* Stated exercise *
Please edit the rows from the line with "Open the Počasí weather tile for Praha" through the end of the rows, replacing "GUI agent" with "computer-use agent" and leaving everything else unchanged. Return only those lines.

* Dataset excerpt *
▬▬▬▬▬▬

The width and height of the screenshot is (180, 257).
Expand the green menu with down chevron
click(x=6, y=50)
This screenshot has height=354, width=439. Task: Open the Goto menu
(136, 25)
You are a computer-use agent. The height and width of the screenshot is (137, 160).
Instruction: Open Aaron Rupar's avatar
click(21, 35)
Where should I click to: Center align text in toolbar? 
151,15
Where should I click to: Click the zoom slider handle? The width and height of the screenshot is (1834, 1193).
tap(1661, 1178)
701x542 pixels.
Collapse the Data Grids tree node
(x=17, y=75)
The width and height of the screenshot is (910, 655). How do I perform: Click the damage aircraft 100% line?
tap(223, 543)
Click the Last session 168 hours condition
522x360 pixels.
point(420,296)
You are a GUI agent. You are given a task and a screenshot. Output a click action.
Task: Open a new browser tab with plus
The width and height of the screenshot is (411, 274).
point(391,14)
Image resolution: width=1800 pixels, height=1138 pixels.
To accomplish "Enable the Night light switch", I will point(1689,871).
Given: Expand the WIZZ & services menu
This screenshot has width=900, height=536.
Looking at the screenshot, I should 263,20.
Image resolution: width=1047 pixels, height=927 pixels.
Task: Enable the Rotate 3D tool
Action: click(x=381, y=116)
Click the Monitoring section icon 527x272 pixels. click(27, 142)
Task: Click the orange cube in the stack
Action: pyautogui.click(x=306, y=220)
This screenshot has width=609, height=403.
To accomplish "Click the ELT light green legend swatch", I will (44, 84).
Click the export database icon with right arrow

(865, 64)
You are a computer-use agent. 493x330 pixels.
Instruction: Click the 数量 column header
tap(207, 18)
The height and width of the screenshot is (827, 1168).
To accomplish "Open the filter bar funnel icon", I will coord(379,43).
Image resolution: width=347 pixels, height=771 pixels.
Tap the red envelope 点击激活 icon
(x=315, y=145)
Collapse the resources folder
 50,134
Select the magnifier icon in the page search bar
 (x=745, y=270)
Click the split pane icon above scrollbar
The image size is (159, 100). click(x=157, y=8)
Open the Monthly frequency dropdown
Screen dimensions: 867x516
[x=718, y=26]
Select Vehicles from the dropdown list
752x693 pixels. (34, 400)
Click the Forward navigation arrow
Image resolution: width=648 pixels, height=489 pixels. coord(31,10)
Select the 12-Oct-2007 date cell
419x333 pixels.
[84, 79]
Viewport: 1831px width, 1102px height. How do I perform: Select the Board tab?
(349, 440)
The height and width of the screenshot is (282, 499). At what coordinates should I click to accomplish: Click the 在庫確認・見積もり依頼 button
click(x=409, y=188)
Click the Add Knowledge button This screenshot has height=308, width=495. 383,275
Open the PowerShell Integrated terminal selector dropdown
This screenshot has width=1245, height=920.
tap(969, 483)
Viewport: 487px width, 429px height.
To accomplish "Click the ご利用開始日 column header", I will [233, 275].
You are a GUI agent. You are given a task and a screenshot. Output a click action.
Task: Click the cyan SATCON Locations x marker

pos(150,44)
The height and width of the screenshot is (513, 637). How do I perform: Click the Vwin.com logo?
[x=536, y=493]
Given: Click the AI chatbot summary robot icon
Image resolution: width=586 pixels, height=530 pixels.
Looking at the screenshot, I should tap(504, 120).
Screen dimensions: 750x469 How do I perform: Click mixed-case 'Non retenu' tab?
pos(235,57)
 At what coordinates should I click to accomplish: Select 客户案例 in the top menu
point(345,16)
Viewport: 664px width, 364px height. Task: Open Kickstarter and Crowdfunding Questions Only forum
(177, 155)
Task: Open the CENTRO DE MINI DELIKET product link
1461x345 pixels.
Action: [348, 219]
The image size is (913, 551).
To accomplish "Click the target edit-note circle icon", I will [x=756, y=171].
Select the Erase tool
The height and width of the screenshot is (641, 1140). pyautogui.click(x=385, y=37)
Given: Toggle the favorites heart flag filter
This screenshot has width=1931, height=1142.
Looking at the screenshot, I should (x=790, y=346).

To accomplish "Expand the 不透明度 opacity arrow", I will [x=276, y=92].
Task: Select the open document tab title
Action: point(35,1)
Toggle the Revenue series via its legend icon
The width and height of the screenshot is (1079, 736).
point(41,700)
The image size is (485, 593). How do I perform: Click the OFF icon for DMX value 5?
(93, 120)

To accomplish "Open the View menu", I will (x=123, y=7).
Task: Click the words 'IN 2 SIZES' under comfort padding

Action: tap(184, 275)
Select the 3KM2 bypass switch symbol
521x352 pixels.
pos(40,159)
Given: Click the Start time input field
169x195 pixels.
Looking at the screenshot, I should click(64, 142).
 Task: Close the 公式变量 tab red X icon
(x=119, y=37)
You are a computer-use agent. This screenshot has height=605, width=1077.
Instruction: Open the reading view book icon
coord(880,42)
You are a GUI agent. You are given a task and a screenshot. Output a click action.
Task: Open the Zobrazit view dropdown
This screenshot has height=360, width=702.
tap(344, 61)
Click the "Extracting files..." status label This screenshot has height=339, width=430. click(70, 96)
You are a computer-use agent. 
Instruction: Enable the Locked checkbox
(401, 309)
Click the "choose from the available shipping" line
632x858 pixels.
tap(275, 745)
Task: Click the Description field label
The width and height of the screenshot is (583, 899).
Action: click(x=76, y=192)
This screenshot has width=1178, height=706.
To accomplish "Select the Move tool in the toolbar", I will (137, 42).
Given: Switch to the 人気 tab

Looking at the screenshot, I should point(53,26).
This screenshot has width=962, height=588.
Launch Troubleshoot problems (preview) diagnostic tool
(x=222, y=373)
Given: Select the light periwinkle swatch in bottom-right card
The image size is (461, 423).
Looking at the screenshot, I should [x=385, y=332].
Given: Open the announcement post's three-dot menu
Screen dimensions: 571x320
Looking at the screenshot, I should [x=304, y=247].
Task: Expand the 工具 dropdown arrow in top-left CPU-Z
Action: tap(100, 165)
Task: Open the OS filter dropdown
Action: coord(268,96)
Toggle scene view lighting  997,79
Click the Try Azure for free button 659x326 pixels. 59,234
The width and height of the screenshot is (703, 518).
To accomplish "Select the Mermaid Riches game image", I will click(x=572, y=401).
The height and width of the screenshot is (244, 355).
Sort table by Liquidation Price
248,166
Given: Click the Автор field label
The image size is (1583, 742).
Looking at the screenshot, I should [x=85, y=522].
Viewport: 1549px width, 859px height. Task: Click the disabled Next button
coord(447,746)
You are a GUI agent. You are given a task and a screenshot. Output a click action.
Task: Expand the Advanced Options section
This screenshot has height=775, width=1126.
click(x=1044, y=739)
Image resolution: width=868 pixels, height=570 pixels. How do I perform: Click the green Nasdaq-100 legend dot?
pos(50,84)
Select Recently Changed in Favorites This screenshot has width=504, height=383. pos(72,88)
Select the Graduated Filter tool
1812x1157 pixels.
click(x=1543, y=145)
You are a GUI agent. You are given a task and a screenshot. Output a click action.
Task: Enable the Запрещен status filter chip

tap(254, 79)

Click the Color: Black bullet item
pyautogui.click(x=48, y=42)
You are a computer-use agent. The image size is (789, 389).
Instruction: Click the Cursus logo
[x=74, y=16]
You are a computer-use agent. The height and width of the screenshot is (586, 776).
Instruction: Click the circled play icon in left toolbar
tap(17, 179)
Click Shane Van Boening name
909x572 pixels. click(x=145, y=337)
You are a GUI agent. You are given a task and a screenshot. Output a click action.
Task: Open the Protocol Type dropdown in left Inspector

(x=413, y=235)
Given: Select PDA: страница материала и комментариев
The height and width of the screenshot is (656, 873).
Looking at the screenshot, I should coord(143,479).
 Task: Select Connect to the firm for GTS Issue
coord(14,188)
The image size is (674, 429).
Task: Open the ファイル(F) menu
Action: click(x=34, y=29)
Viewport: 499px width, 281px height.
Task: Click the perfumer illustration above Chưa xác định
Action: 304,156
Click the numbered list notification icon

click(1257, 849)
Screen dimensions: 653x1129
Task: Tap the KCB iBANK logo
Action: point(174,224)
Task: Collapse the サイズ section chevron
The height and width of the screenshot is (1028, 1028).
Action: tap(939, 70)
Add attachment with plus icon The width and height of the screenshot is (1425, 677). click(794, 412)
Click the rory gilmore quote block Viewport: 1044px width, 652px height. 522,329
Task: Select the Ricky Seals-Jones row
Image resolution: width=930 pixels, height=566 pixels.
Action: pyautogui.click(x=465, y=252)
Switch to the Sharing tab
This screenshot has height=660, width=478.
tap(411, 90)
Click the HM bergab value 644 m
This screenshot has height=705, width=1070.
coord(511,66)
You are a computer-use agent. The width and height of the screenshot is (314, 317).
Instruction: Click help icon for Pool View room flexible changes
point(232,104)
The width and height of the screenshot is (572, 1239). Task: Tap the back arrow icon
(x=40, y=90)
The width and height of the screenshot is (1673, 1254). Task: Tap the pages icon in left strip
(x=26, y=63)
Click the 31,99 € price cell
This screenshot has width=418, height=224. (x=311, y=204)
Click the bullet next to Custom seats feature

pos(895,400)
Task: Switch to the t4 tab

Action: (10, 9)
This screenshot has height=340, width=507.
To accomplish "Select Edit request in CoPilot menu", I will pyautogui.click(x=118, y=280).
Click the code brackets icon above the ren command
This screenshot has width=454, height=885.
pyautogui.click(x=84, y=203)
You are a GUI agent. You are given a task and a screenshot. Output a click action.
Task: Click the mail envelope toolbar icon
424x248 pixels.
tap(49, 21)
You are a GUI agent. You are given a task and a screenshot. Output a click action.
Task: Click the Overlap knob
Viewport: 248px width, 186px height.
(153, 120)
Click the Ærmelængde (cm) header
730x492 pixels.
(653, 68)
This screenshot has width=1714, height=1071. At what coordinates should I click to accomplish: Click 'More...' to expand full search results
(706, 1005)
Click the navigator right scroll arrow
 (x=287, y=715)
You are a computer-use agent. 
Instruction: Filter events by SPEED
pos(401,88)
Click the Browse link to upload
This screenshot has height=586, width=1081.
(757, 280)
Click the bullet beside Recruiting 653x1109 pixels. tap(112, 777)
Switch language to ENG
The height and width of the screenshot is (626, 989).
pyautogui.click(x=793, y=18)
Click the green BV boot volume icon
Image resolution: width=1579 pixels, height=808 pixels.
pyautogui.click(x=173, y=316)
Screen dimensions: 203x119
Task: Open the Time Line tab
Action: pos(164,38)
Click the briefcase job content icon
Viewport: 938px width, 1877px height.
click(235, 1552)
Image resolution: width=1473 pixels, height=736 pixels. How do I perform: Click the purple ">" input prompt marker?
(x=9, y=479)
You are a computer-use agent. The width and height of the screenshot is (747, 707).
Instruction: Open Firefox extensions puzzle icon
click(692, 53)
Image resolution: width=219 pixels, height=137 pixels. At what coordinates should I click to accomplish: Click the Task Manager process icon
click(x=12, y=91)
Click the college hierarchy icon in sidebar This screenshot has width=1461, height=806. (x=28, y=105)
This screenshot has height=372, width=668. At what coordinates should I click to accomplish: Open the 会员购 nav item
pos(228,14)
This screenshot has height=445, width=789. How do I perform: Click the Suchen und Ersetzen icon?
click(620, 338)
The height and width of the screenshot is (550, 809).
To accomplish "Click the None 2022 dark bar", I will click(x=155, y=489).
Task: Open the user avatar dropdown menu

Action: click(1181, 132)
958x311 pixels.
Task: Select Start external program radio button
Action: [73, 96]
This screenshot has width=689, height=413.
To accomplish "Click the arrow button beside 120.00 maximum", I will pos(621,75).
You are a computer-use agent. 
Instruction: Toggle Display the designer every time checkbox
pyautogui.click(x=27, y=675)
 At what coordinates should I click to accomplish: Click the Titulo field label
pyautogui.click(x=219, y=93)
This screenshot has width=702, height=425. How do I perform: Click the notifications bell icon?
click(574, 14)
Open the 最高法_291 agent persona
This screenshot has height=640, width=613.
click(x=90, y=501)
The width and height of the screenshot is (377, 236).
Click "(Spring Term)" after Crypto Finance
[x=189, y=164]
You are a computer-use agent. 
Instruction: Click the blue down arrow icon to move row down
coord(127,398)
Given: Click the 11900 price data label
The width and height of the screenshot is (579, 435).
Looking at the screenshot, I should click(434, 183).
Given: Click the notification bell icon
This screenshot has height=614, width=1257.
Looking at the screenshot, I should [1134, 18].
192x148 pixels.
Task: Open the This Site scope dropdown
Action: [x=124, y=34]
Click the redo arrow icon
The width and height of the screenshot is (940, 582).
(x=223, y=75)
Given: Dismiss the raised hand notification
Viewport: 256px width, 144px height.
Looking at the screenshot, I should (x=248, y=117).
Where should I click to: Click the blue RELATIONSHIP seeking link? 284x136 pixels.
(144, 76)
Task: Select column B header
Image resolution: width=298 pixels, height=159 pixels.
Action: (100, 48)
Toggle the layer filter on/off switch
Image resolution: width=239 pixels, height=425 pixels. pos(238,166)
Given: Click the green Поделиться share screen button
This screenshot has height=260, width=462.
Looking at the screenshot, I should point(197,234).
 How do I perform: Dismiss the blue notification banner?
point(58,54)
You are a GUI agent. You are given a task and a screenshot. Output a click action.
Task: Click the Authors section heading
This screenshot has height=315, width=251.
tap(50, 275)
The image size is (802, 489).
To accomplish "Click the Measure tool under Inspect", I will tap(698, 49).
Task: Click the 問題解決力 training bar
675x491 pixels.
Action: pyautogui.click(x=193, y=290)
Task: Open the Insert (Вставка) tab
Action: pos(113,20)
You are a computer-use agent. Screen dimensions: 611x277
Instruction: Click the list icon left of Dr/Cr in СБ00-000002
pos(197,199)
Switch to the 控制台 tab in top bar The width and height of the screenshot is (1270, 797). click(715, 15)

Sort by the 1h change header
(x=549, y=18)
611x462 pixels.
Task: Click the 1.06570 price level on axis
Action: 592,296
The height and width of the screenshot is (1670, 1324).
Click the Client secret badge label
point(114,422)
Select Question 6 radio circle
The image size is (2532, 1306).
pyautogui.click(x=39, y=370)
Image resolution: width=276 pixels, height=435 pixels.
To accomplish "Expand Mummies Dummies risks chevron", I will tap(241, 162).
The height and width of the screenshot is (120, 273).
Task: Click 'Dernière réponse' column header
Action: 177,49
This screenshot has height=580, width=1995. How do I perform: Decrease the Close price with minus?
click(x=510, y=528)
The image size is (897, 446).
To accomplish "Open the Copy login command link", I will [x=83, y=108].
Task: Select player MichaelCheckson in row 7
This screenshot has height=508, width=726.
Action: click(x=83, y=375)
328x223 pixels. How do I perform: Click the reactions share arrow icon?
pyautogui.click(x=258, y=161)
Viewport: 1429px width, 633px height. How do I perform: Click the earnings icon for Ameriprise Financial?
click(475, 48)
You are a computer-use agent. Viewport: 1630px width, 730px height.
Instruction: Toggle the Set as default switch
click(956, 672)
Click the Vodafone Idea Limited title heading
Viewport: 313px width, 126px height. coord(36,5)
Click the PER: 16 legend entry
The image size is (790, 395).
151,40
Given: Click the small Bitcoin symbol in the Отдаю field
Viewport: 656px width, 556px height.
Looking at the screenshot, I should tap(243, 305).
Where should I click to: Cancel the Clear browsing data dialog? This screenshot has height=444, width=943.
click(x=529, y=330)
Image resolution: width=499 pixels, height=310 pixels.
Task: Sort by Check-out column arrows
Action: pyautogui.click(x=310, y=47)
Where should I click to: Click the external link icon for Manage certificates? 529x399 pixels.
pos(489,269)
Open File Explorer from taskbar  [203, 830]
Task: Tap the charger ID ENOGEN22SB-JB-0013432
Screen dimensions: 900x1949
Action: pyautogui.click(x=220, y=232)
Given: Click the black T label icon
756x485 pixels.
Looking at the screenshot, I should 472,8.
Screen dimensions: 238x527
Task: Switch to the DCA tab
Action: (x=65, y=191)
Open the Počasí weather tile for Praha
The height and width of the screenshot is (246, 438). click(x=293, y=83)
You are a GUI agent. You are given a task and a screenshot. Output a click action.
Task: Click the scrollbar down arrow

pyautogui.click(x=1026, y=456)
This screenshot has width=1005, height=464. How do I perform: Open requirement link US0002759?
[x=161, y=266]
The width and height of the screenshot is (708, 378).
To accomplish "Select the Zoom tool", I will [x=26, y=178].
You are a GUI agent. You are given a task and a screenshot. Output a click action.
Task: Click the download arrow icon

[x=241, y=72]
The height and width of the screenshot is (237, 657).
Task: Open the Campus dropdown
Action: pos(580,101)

▬▬▬▬▬▬

* Solution *
Open the Počasí weather tile for Praha
The height and width of the screenshot is (246, 438). click(x=293, y=83)
You are a computer-use agent. You are given a task and a screenshot. Output a click action.
Task: Click the scrollbar down arrow

pyautogui.click(x=1026, y=456)
This screenshot has width=1005, height=464. How do I perform: Open requirement link US0002759?
[x=161, y=266]
The width and height of the screenshot is (708, 378).
To accomplish "Select the Zoom tool", I will [x=26, y=178].
You are a computer-use agent. You are given a task and a screenshot. Output a click action.
Task: Click the download arrow icon

[x=241, y=72]
The height and width of the screenshot is (237, 657).
Task: Open the Campus dropdown
Action: pos(580,101)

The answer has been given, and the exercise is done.